● TEXT SECTION
============

Trae Crowder is the comic who calls himself the ‘liberal redneck’

While Jeff Foxworthy in his early years built his stand-up career on “You might be a redneck ...” jokes, Trae Crowder just dubs himself the “liberal redneck.”

While putting those two words together is seemingly an oxymoron, Crowder has been making that his selling point to audiences. Under that “Liberal Redneck” name, he created a series of Facebook video rants that went viral in 2016.

Like Foxworthy, Crowder worked a 9-to-5 job before jumping into comedy. He spent six years at the U.S. Department of Energy in Oak Ridge, Tennessee. “It was very buttoned down, very straight-laced,” Crowder said. “I felt very out of place. I was surrounded by engineers and lawyers. None of them had a hillbilly mom or grew up in a place like Celina, Tennessee, under circumstances I did. I have a pretty white trash background. That wasn’t common there.”

He said his mom was a drug addict and his father got ill when he was a child so “we were super poor.” But his father at one point owned a video rental store and Crowder was exposed to foreign movies and David Lynch.

“I was just into different [expletive] than my friends,” he said. “I liked to read. That was not cool in my hometown. I was much smarter than so many people there and had a really inflated sense of self. I thought I was ‘Good Will Hunting.’ I’m not.”

While working at the Department of Energy, he began doing stand-up at the only comedy club in Knoxville, Tennessee, at the time called Side Splitters. He eventually was able to headline bars and made it to the regional finals of an NBC stand-up contest in Atlanta.

The 2016 viral videos enabled him to headline his own tours, which have sustained him ever since. He does a rant every few days now on YouTube and TikTok, where he’ll talk about whatever is in the news. Recent topics: Republicans kvetching out about possibly losing their gas stoves, projecting their own issues on Democrats and their lack of empathy.

“If you like my internet videos,” he said, “I think you will like my live show, too, though it’s not exactly the same thing. I’m not in character the whole time. My video persona isn’t all me, but it’s all coming from the same authentic place.”

Crowder, now 37, has a heavy Tennessee drawl, having grown up in Clay County, Tennessee (population: 7,581).

He moved to Los Angeles soon after his videos began taking off and has been writing and pitching TV scripts and late-night talk show ideas while touring the country and building his stand-up material.

What’s amusing, he said, is that many people in actor-heavy Los Angeles presume his accent is fake. “The cashiers at CVS think I’m prepping for a role,” he said.

He is pondering moving back to Tennessee. Some of his stand-up peers like Nate Bargatze and Steve Byrne are doing fine in Nashville. “My wife and I have kids who are 10 and 11,” he said. “They do want to move. We went back to Tennessee for three weeks in December. They had a great time.”

Crowder has a half-hour special taped but it isn’t available because of some messy contractual issues, he said. He is awaiting that big break that takes him to the next level.

“I am just going to keep doing stand-up and content for the internet,” he said. “For me, it’s pushing that boulder up that hill.”

============

● DATA BLOCK

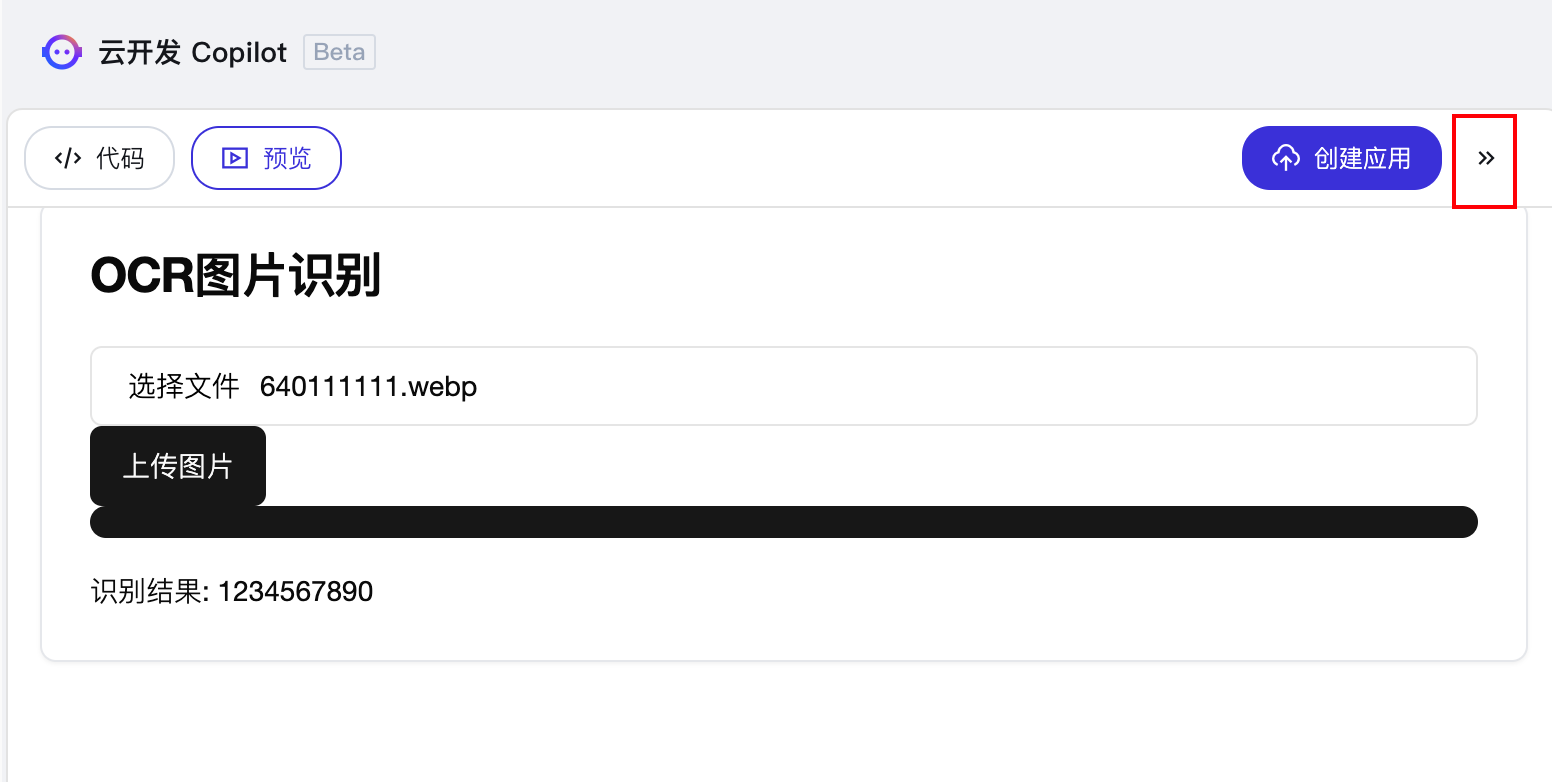Collapse the panel with the » expander
This screenshot has height=782, width=1552.
(x=1486, y=158)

============

● REQUIRED ACTIONS
a - Return the passage of the Trae Crowder article between "He said his" and "and David Lynch.", inclusive, copied word for word.
b - According to the Trae Crowder article, where did Crowder work for six years before turning to comedy?

● ANSWERS BY ITEM NUMBER
a -
He said his mom was a drug addict and his father got ill when he was a child so “we were super poor.” But his father at one point owned a video rental store and Crowder was exposed to foreign movies and David Lynch.

b - At the U.S. Department of Energy in Oak Ridge, Tennessee.